Chiplets are “foundational” for aerospace, defence, AI and autonomous technologies.
A new R&D centre will train talent and link lab research to industry.
The move aims to anchor a competitive, locally rooted microelectronics ecosystem.
The UAE is taking another determined step into advanced microelectronics, this time through a strategic agreement between Tawazun Council for Defence Enablement and US defence giant Lockheed Martin. The deal, signed on the sidelines of Make it in the Emirates 2026 in Abu Dhabi, aims to establish the country’s first chiplet design and assembly facility, with EDGE and Khalifa University of Science and Technology joining as key partners.
If you’ve been following the region’s industrial push, you’ll know this is not coming out of nowhere. The UAE has been working steadily to localise more of its high-value manufacturing. Still, moving into chiplet-based technologies feels like shifting up a gear.
For those who aren’t deep into semiconductors, chiplets are essentially smaller, specialised pieces of a processor that can be combined to build more flexible and powerful systems. Think of them as modular building blocks. They are becoming essential in aerospace, defence, artificial intelligence, telecoms, autonomous systems and advanced manufacturing. In short, they’re foundational for what many call next-generation tech.
Under the agreement, the UAE will build the capability not only to design but also to assemble advanced chiplet-based systems. That’s important. Too often, countries focus on one part of the value chain. Here, the ambition is clearly broader: localisation of manufacturing, stronger industrial supply chains, and positioning the Emirates as a competitive hub in the global microelectronics landscape.
HALCON, a company under EDGE Group, will integrate chiplet-based processors into advanced targeting and guidance systems. The idea is to enhance onboard computing power, improving target acquisition, tracking and precision engagement. Defence applications are clearly front and centre, but the spillover into civilian and dual-use industries could be significant.

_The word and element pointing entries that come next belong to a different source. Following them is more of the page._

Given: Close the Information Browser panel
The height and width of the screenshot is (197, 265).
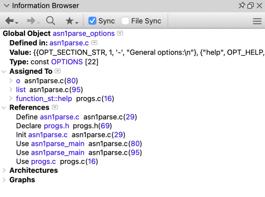Looking at the screenshot, I should pos(259,6).
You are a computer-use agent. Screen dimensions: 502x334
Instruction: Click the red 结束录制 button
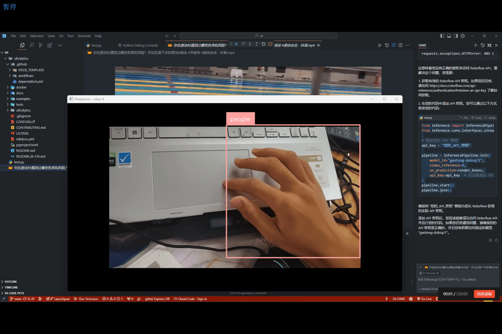(x=484, y=294)
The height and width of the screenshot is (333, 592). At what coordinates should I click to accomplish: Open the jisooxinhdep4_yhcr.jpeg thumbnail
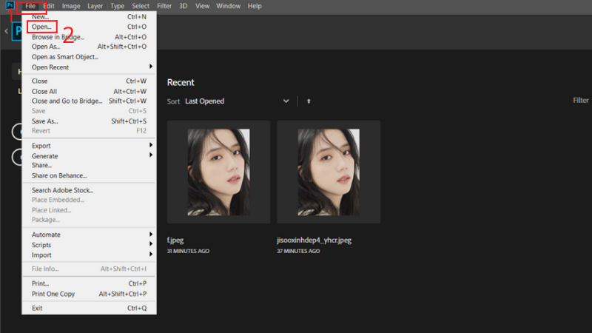[x=329, y=172]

A dedicated R&D centre will also be set up at Khalifa University. The focus there will be microelectronics design, industry-led research and, crucially, talent development. H.E. Shareef Hashim Al Hashmi, General Director of Industry Development Directorate at Tawazun, said the Council’s role is to bring together strategic partners and lay the foundations for a sustainable, locally anchored chiplet ecosystem. He stressed that chiplet technologies act as a key enabler across advanced sectors and align closely with the wider objectives of the Make it in the Emirates initiative.
That point about ecosystem matters. In my early days covering startups in the region, founders often told me the hardest part wasn’t ambition, it was infrastructure and deep tech support. You can have all the vision in the world, but without labs, researchers and supply chains, it’s a bit of a faff to build something meaningful. Developments like this are meant to change that equation.
Al Hashmi also pointed to the co-development model with Lockheed Martin as a way to strengthen the UAE–US technology partnership. By linking local design, research and assembly capabilities with Lockheed Martin’s expertise and US partner network, the initiative is expected to reinforce supply chain resilience and create high-value jobs in both countries.
Daniel Mouton, Chief Executive of Lockheed Martin Middle East, noted that the company’s partnership with the UAE spans more than 50 years, adding that this agreement “establishes the design and assembly capacity needed to place the Emirates inside the global microelectronics value chain”. He described chiplets as foundational to aerospace, defence, AI and autonomous systems, and said the initiative brings together Emirati talent and US technology partners to build capacity aligned with national and industrial priorities.
From the academic side, H.E. Prof. Ebrahim Al Hajri, President of Khalifa University, emphasised that the new R&D centre will train UAE nationals in chiplet design and advanced microelectronics while directly connecting research to industry application. That bridge between lab and market is often where projects stumble, so getting it spot on is essential.
Saif Al Dahbashi, President – Missiles & Weapons at EDGE, described the move as a decisive step in strengthening sovereign microelectronics capability. By anchoring design and assembly locally, he said, the UAE can embed more secure and resilient supply chains while building a specialised talent base.
I reckon this is one of those announcements that may not grab flashy headlines like a new consumer app launch, but in the long term it could prove far more definatley transformative. Microelectronics sits quietly at the heart of modern economies. Control more of it, and you control more of your technological destiny.
That said, execution will be everything. Building a facility is one thing. Nurturing a sustainable, globally competitive ecosystem is another. On the flip side, the alignment of government, industry and academia in this case does suggest a serious, coordinated push rather than a symbolic gesture.
For readers of Arageek who care about how the MENA region climbs the value chain, this development feels like a signal moment. It shows how industrial policy, defence priorities and tech ambition are starting to converge. And believe it or not, those ecosystems we talk about so often? This is how they actually begin, piece by piece, chiplet by chiplet.